Xperi Holdings CEO Jon Kirchner explained in an earnings call (via Zatz Not Funny) that it no longer feels it can compete using Android TV — the company likes to think its differentiator is a content guide that surfaces and lets you search for shows and movies across a variety of apps, but now that Google’s already baked something like that into its new “Google TV” layer on top of Android TV and sells it for just $50, TiVo doesn’t see much of a future there.

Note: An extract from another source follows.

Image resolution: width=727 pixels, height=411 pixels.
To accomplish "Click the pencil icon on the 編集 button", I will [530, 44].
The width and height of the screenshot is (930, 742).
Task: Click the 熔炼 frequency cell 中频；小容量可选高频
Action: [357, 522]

Here’s Kirchner, as transcribed by Seeking Alpha:

Sure, so originally as we approached the combination, we have done a lot of planning around kind of a three phase approach, starting with the Stream 4K product, which is a dongle that attaches to TVs, moving into an embedded application, where we’ll be let’s say the preferred user interface choice on a broader platform but originally around the notion that it would live on top of Android TV.

And then thirdly, going all the way into a much deeper embedded solution, embedded OS where we’re a bigger provider, where we’re really the sole primary interface for the broader content search and discovery and engagement. What has changed is last fall, Google came out and said that they intend to go beyond their core OS level offering and really get into the UX business, and in so doing it eclipses one’s ability to I think reasonably be an alternative that might otherwise live on their lower level platform.

Instead, says Kirchner, he wants to embed TiVo smarts directly in TVs — a strategy that’s worked pretty dang well for Roku, and where Amazon has been competing with Fire TV Edition sets for a few years, too.

Here’s the thing, though: while the Stream 4K was well-reviewed, it wasn’t the user interface that reviewers liked. Some of its most glowing reviews called it cluttered or confusing compared to the competition, and most concluded that it was just fine compared to slicker offerings from Roku and Amazon at or under that price. TiVo dropped the starting price of the Stream 4K to $50 at launch, and reduced it to $39 in December after Google’s $50 Chromecast had arrived.